**The task**:
If a line in the data has the string "agent", please show it.

**Source material**:
┄┄┄┄┄┄┄┄┄┄┄┄┄┄┄┄┄┄┄┄

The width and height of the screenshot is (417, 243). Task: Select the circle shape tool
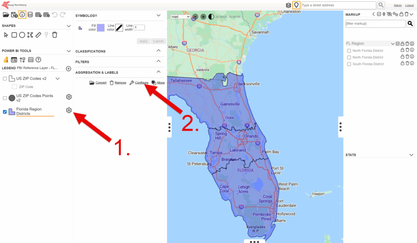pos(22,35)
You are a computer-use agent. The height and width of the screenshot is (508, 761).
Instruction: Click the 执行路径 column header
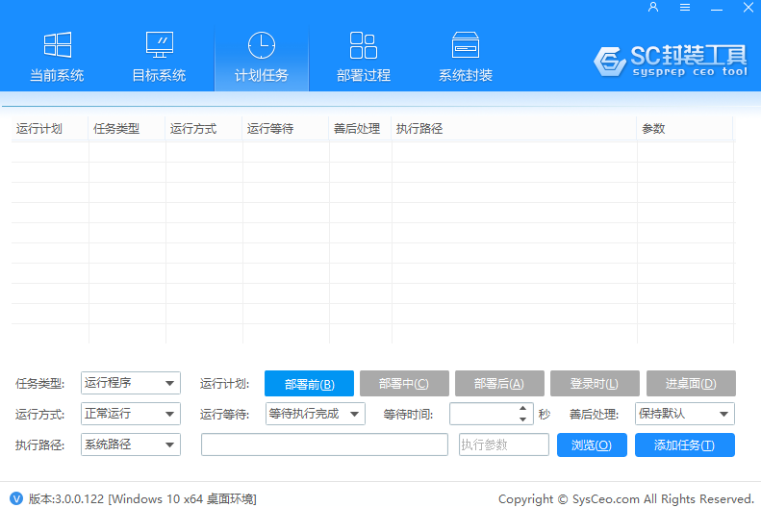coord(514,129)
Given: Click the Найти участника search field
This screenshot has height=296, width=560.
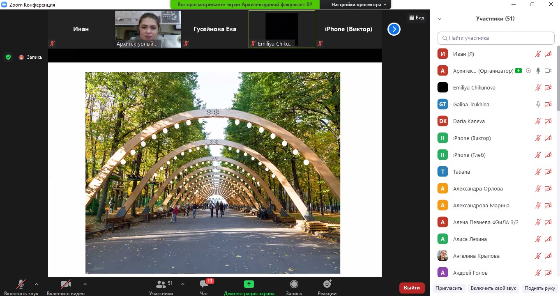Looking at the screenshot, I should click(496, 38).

┄┄┄┄┄┄┄┄┄┄┄┄┄┄┄┄┄┄┄┄

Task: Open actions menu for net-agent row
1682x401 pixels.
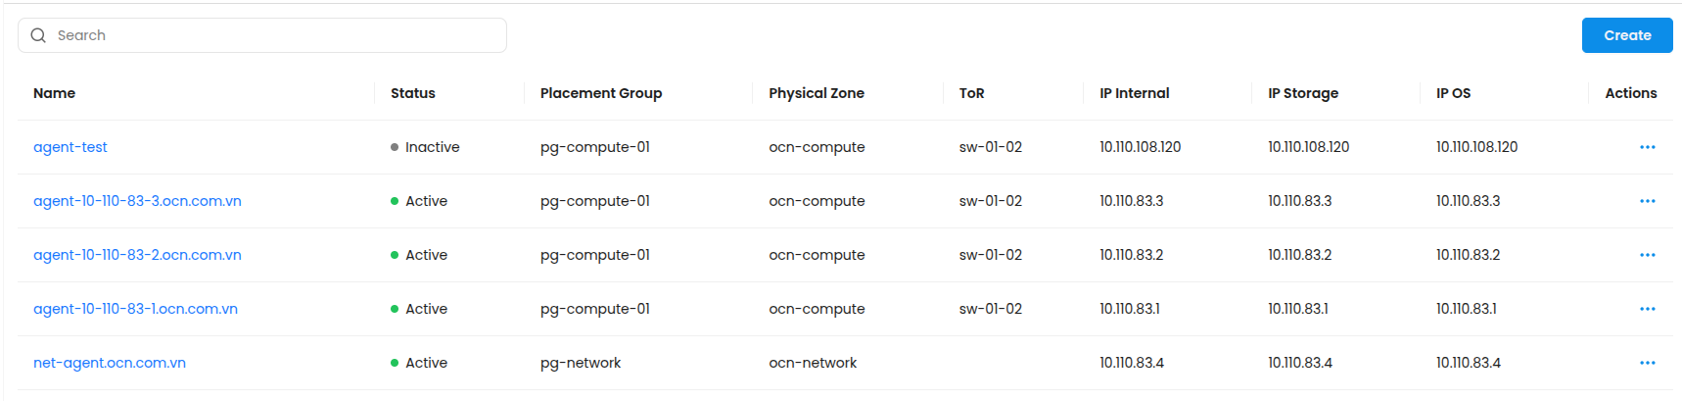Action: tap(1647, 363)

┄┄┄┄┄┄┄┄┄┄┄┄┄┄┄┄┄┄┄┄

**Answer space**:
You are a computer-use agent. The height and width of the screenshot is (508, 761).
Task: Open actions menu for net-agent row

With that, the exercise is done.